Although the study authors called for further research, they noted that older patients and those who have just started tramadol may have a raised risk of hospitalization for low blood sugar. Many types of pain relievers are available to patients.
“Although rare, tramadol-induced hypoglycemia is a potentially fatal adverse event," wrote the authors of this study, led by Jean-Pascal Fournier, MD, PhD, of the Jewish General Hospital in Montreal, Canada. "The clinical significance of these novel findings requires additional investigation."
The use of tramadol has increased worldwide since it first came on the market, Dr. Fournier and colleagues noted.
Dr. Fournier and team looked at a database of patients treated with either tramadol or codeine for pain. This database contained information from 1998 to 2012.

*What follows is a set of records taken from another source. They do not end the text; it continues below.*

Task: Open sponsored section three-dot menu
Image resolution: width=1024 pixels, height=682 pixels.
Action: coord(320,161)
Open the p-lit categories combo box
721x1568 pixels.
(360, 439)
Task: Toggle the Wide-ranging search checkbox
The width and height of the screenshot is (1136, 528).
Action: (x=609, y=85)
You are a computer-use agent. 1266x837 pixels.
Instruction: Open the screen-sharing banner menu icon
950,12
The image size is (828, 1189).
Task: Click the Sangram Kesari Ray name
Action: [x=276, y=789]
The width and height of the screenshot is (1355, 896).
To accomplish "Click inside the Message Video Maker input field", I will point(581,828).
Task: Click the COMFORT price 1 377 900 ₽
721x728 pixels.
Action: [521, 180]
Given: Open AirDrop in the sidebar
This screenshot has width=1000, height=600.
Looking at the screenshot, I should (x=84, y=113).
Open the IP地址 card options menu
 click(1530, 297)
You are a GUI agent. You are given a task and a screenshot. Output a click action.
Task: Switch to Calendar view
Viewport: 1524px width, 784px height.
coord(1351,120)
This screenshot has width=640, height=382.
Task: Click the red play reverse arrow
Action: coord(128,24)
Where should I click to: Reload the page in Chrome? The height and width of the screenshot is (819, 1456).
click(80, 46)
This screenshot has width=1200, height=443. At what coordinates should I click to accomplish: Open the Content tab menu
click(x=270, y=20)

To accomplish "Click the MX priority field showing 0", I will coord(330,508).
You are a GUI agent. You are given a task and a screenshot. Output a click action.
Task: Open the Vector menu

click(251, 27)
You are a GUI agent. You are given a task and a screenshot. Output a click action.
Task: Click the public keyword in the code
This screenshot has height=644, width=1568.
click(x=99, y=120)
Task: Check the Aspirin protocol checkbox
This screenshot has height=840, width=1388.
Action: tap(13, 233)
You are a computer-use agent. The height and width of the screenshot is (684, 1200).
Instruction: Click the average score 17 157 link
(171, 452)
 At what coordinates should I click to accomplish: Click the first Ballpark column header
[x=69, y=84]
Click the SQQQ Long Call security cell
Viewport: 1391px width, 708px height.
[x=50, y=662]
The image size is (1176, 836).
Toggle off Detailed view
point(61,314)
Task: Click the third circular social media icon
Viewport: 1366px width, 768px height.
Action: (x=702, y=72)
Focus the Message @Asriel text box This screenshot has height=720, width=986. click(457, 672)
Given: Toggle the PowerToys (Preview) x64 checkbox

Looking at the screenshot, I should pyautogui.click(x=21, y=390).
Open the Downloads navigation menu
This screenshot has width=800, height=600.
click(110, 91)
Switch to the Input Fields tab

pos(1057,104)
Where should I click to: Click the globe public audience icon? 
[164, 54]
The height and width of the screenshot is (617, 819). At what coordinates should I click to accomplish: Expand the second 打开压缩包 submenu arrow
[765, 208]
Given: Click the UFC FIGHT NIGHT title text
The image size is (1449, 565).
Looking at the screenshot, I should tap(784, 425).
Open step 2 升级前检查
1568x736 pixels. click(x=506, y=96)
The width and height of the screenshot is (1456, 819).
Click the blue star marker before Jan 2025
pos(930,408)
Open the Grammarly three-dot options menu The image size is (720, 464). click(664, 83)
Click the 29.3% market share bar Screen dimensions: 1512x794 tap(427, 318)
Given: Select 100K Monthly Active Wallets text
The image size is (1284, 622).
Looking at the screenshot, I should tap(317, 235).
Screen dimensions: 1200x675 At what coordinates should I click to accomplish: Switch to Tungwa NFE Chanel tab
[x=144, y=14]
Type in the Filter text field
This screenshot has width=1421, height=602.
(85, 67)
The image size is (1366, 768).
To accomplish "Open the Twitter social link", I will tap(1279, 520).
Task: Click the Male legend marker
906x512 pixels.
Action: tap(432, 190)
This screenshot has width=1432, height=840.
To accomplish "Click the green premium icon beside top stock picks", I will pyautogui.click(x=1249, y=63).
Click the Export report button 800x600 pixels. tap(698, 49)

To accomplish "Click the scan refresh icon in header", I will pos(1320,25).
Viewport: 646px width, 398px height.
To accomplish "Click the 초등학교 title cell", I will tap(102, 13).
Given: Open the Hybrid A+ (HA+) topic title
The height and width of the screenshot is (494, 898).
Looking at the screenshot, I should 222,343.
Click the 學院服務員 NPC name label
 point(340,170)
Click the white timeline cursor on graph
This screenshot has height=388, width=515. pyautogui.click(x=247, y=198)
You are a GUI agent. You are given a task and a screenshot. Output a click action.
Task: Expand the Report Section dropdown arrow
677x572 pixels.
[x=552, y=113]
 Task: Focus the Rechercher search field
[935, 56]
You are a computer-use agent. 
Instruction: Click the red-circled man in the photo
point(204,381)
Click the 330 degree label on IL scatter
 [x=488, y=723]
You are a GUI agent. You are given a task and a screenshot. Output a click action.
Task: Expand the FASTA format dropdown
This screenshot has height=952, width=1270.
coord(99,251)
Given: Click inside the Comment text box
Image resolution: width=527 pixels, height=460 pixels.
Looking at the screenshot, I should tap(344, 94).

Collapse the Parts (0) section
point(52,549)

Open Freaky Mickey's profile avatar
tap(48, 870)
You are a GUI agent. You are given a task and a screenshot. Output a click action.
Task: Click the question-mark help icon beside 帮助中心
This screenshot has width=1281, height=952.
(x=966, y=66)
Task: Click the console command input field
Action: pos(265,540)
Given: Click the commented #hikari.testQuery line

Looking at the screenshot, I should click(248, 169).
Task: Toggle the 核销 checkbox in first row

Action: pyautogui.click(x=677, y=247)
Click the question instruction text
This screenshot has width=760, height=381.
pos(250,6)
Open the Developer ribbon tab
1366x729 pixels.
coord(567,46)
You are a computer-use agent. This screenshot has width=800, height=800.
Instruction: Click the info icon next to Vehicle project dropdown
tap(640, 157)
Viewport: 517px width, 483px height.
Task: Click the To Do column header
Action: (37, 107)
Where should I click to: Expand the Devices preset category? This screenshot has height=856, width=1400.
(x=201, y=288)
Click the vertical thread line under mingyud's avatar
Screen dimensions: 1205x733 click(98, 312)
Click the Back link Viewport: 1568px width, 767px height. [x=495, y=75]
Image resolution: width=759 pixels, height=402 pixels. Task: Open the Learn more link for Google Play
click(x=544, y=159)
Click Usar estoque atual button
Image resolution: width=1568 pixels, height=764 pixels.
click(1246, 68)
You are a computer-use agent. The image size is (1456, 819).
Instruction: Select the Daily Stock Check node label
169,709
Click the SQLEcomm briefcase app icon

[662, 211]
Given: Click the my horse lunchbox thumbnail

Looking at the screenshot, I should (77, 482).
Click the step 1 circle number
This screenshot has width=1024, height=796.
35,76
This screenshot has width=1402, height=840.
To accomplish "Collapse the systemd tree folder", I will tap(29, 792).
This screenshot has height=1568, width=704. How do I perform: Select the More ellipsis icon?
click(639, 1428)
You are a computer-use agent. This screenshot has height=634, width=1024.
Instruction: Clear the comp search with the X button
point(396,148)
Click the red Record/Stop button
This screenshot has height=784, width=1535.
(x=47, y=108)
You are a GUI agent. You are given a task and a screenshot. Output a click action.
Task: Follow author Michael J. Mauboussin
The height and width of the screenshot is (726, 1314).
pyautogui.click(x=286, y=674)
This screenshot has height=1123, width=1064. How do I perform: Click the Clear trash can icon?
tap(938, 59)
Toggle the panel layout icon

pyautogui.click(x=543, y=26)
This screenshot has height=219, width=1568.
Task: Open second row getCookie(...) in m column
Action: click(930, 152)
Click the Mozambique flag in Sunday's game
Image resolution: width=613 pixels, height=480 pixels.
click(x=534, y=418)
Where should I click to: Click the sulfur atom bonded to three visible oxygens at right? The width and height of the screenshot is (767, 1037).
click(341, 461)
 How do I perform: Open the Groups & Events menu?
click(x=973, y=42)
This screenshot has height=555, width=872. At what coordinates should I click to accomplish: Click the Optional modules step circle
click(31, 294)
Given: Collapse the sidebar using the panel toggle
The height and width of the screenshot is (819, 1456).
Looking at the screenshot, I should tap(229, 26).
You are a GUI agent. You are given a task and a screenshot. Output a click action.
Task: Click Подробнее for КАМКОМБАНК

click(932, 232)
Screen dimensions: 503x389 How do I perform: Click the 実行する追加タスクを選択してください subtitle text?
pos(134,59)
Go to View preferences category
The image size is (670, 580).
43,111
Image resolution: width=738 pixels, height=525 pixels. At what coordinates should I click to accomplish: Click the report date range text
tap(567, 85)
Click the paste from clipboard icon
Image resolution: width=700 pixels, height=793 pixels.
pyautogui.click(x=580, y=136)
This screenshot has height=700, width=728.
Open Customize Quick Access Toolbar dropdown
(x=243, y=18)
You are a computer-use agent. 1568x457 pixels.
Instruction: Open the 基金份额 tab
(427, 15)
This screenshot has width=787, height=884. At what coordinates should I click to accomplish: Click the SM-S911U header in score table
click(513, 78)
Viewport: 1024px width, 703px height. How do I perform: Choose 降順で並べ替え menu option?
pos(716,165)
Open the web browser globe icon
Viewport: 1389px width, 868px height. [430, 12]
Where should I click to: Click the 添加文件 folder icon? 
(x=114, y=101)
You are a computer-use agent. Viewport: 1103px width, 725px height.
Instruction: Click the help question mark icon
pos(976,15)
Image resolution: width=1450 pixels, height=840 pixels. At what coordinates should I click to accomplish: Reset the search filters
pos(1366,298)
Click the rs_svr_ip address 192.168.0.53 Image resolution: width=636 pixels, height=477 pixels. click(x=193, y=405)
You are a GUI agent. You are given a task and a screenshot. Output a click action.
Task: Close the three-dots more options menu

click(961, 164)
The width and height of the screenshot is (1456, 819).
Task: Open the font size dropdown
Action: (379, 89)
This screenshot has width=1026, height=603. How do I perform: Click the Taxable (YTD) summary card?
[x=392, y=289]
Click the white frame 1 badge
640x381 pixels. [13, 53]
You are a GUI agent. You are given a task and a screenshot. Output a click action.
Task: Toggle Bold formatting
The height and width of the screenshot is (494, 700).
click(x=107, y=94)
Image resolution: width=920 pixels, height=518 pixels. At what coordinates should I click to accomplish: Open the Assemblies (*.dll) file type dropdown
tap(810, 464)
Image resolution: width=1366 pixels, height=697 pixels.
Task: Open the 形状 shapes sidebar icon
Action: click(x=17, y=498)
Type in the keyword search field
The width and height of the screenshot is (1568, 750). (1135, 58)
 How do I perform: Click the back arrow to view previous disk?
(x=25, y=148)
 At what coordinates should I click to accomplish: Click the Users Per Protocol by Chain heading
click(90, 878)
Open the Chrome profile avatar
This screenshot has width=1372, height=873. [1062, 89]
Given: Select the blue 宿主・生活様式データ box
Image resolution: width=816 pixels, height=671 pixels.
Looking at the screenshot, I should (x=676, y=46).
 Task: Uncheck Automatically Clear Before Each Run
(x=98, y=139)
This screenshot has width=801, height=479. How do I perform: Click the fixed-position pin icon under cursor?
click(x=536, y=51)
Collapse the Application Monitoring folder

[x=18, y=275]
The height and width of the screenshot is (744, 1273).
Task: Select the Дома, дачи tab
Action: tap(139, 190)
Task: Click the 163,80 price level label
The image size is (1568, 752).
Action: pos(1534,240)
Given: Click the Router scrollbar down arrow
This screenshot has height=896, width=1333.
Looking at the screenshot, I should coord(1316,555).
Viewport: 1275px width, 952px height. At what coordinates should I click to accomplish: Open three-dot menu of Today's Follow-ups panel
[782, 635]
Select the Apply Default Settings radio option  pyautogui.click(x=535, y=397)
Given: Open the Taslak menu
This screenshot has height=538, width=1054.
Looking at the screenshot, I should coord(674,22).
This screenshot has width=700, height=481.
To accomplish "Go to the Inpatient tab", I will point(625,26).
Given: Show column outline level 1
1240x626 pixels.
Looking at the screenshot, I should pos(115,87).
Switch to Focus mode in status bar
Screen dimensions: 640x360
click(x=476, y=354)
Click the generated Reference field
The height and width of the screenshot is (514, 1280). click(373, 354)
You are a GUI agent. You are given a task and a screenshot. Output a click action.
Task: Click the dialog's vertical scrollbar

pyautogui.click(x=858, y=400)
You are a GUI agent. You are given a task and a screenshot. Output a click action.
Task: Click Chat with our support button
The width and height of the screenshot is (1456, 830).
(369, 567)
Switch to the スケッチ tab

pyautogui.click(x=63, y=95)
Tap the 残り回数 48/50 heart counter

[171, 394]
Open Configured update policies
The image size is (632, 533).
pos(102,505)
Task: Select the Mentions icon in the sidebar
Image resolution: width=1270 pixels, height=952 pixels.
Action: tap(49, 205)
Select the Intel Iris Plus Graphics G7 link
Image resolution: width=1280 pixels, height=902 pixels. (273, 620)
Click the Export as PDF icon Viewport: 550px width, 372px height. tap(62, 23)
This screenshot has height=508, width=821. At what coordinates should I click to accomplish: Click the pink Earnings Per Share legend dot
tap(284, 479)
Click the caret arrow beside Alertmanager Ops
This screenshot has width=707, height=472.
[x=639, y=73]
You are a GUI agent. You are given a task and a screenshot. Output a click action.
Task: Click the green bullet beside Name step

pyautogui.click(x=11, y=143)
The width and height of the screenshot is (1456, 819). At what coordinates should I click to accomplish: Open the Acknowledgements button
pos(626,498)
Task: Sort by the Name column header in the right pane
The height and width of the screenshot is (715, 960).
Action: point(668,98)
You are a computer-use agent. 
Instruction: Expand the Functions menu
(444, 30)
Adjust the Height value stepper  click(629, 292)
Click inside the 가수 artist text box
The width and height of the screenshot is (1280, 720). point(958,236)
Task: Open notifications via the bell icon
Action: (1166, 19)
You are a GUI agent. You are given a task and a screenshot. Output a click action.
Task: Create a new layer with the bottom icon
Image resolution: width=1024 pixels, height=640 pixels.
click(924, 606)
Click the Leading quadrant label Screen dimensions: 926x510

The data included 28,100 new users of tramadol and 305,924 new users of codeine in the United Kingdom. Within five years of starting the study, 1,105 patients developed hypoglycemia (very low blood sugar) and needed hospitalization.
Hypoglycemia can increase the risk of complications for patients with diabetes, but it can also cause brain damage and dangerous changes in heart rhythm in patients who do not have diabetes. Diabetes is a disease in which patients’ blood sugar can become abnormally high or low because the body does not properly process or produce insulin. Insulin is a hormone that regulates blood sugar.
A past study found that 77 percent of patients who developed hypoglycemia after starting to take tramadol developed the condition within 10 days of starting the medication. Elderly patients faced a greater risk of hypoglycemia than younger patients. Forty percent of those who developed hypoglycemia after taking tramadol did not have diabetes.
The current study found that the increased risk of hypoglycemia occurred within the first 30 days after patients started taking tramadol. These patients were three times more likely to be hospitalized for hypoglycemia than those taking codeine.
In an editorial about this study, Lewis S. Nelson, MD, of New York University School of Medicine in New York City, and David N. Juurlink, MD, PhD, of Sunnybrook Health Sciences Centre in Toronto, Canada, wrote, “Although hypoglycemia was uncommon in the study of Fournier et al, the true rate is likely higher because hypoglycemia is common, may not be reported in diabetics and may not be recognized in patients without diabetes. In either case, most instances will not result in hospital admission. Because hypoglycemia can be life threatening, clinicians should remain vigilant for this potential complication of tramadol use, in patients taking the drug as directed, as well as those who abuse it.”
The study and editorial were published online Dec. 8 in JAMA Internal Medicine.
The Canadian Institutes of Health Research and Canada Foundation for Innovation funded the research. The study authors disclosed no conflicts of interest.